Configuration classes allow the reading of config data to be used within an RFA application. Configuration values fall into two main categories

·         API configuration – Transport and API level (e.g. connection type, hostname, threading, retry, queue)

·         Application configuration – Application related (e.g. RIC codes, username, runtime parameters)

The RFA Java version supports the use of System and User trees for storing Common and User-specific config values respectively.

Event model

RFA uses an asynchronous event mechanism – which requires the developer to register and implement event-based clients to handle events.
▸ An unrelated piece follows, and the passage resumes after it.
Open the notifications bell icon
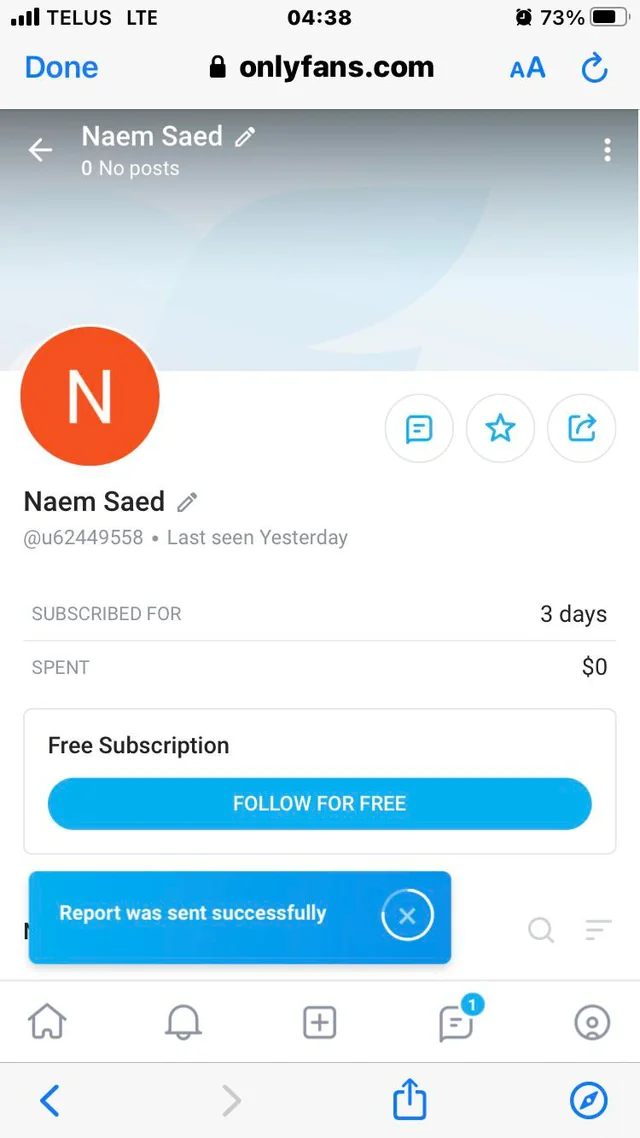The image size is (640, 1138). click(183, 1022)
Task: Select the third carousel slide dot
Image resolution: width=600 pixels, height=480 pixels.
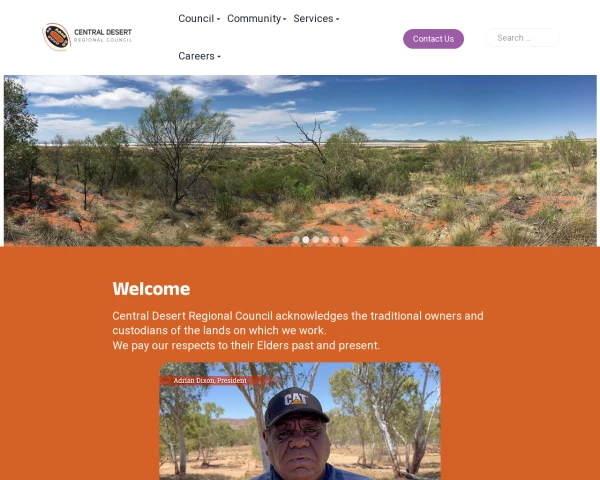Action: coord(316,240)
Depending on the version of RFA the type of events varies e.g.

For the OMM based interface, the developer processes event types including:

·         Connection state

·         Item – which encapsulates a message containing data, status and acknowledgements

·         Command Errors – e.g. invalid command submitted

·         API Logging

Data request and response

Using the OMM interface requires a slightly different process:

·         Loading Configuration

·         Create Event Queue

·         Create Logger and register interest Logger events

·         Create OMM Consumer

·         Register Interest in Connection and Error events

·         Load Dictionary

·         Create and submit Login request message to the server

·         Create and send data item request message to the server

·         Processing incoming events listed above (under Event model)
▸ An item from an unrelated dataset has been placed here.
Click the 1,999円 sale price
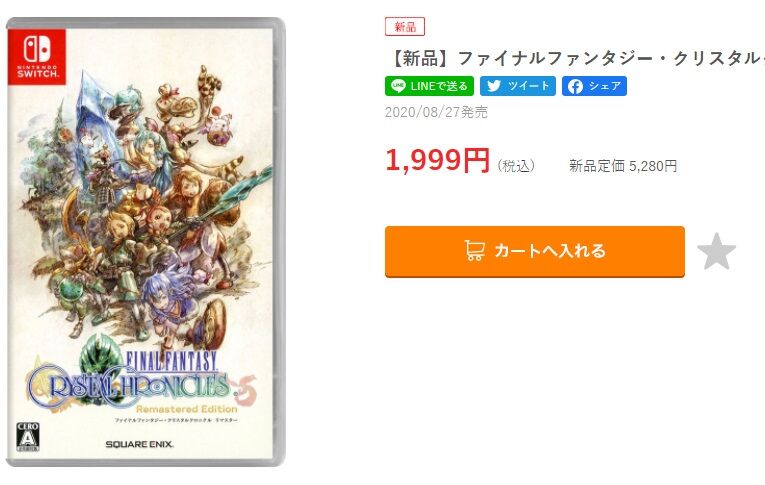This screenshot has width=765, height=485. pos(437,160)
Data and Transport Protocol

The strategic OMM interface supports the more efficient binary encoded Wire Format. Combined with the hierarchical container-based flexibility of OMM, this allows us to support richer content such as Full Depth Order books, Yield Curves and custom data models whilst delivering considerably greater throughput and lower latency.  

Use cases

Commonly used to Stream or snap real-time data records, as well as Timeseries(TS1) data and ANSI pages. Also used for publishing Streaming real-time data, as well as Contributing data internally or externally.

Pros/Cons

Pros include:

·         Lower level, message-based

·         Improved Flexibility over Legacy APIs

·         OMM interface can consume newer richer data content available such as Full-depth Order Books

·         OMM interface can publish newer richer data content such as Yield Curves, Full Depth Order Books and other custom defined data models

·         Improved Performance compared to Legacy APIs

Cons include:

·         Requires deployed or managed RTDS infrastructure (TREP)

·         Feature complete does not support more recent or future RTDS(TREP) functionality

·         Cannot connect to Cloud-based data sources

·         Cannot contribute to cloud-based Contributions Channel

 

This document should be read in conjunction with the linked Articles (see the upper right-hand side) - namely 'Choosing your Real-Time Streaming API' as well as any relevant Migration notes.